** start **

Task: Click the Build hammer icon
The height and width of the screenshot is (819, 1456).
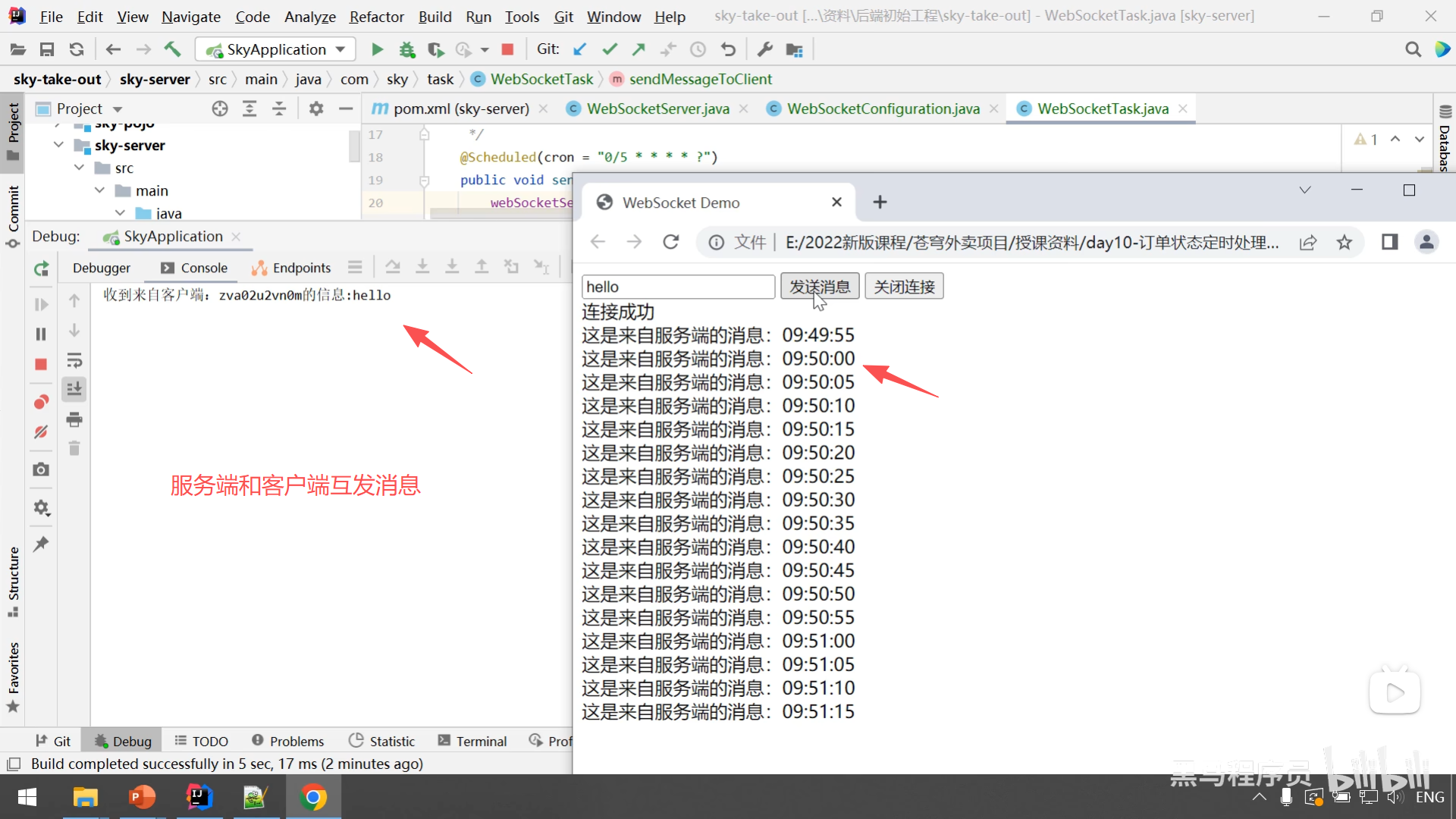Action: 173,50
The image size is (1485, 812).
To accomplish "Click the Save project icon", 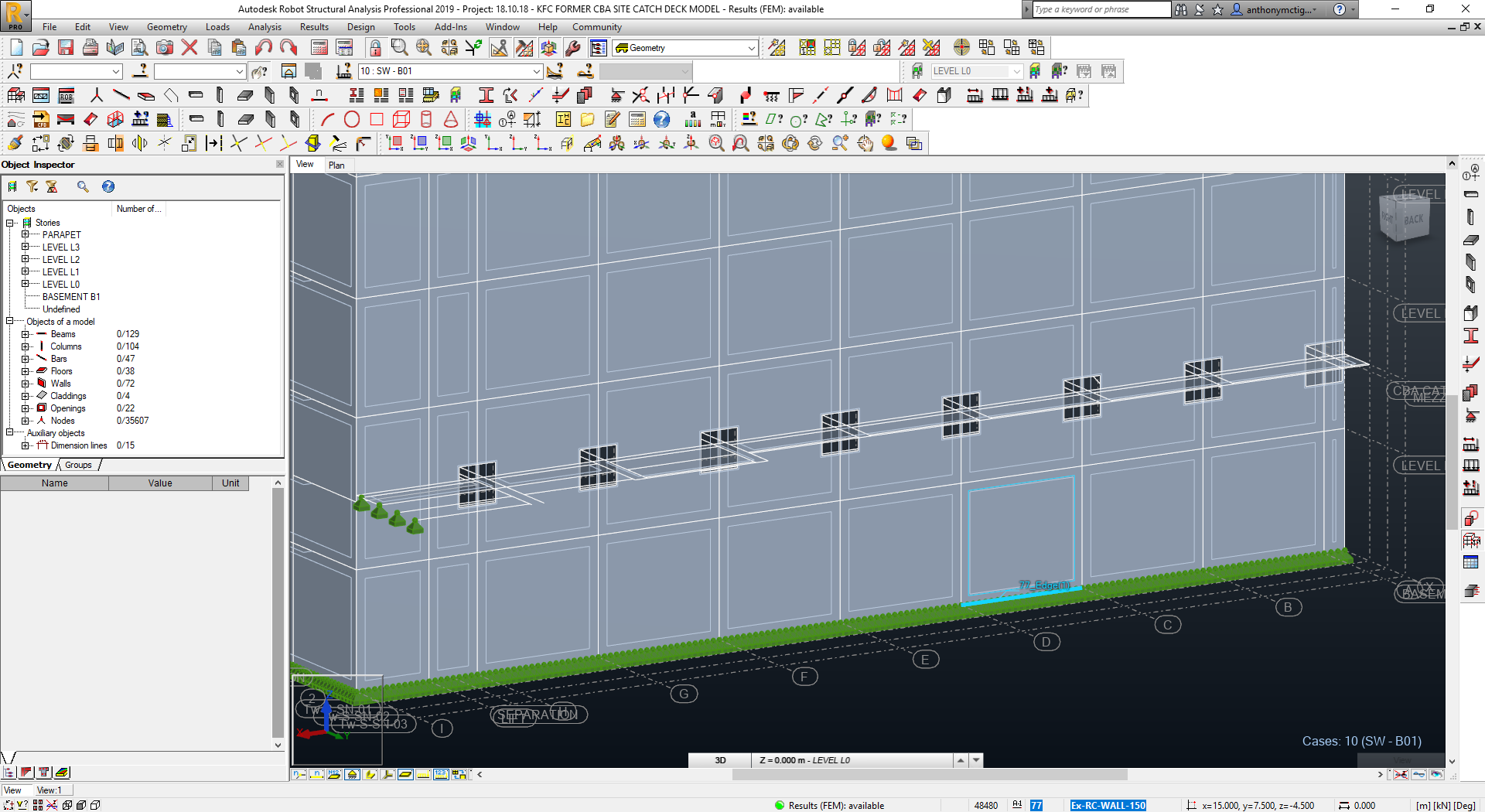I will [x=66, y=48].
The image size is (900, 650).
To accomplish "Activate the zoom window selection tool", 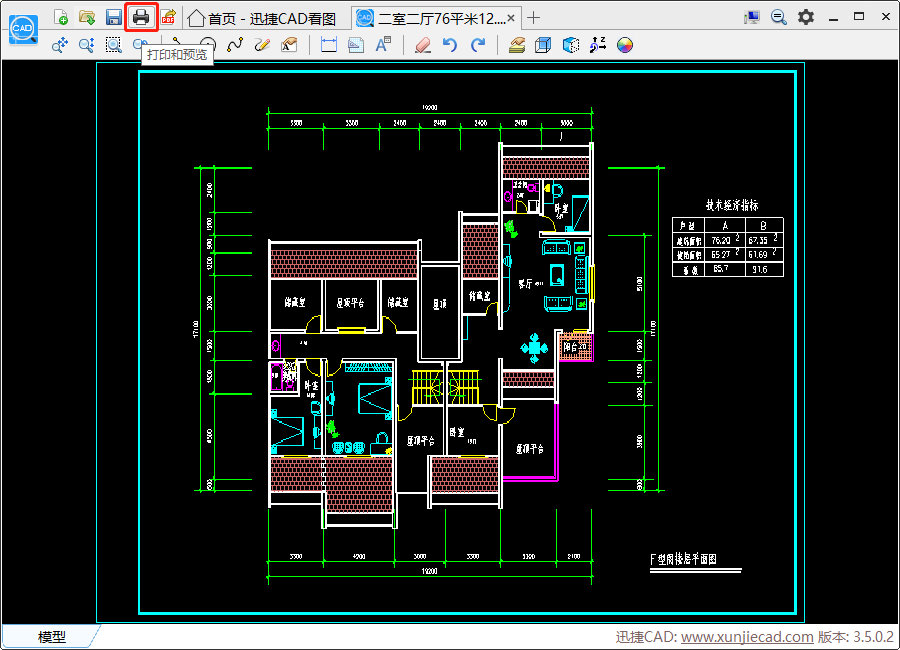I will (x=113, y=44).
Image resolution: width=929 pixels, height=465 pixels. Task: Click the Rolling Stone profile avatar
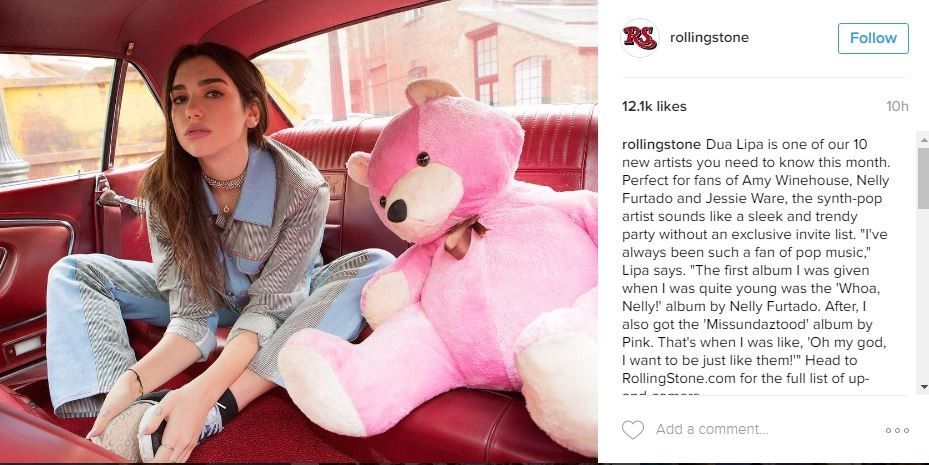tap(640, 38)
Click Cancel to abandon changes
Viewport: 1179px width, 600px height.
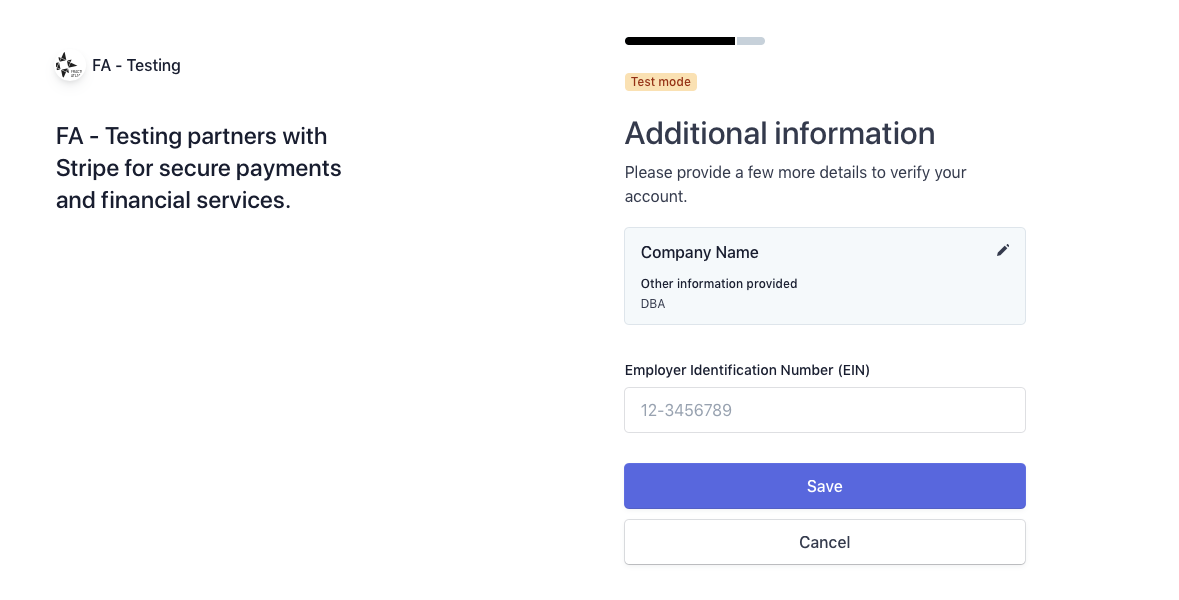click(x=825, y=542)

** end **

# Given exercise
Copy the stretch of the listing above from the line that contains "Image resolution: width=929" through the end of the listing, leaving out the pictures.

# Result
Image resolution: width=929 pixels, height=465 pixels. Task: Click the Rolling Stone profile avatar
tap(640, 38)
Click Cancel to abandon changes
Viewport: 1179px width, 600px height.
click(x=825, y=542)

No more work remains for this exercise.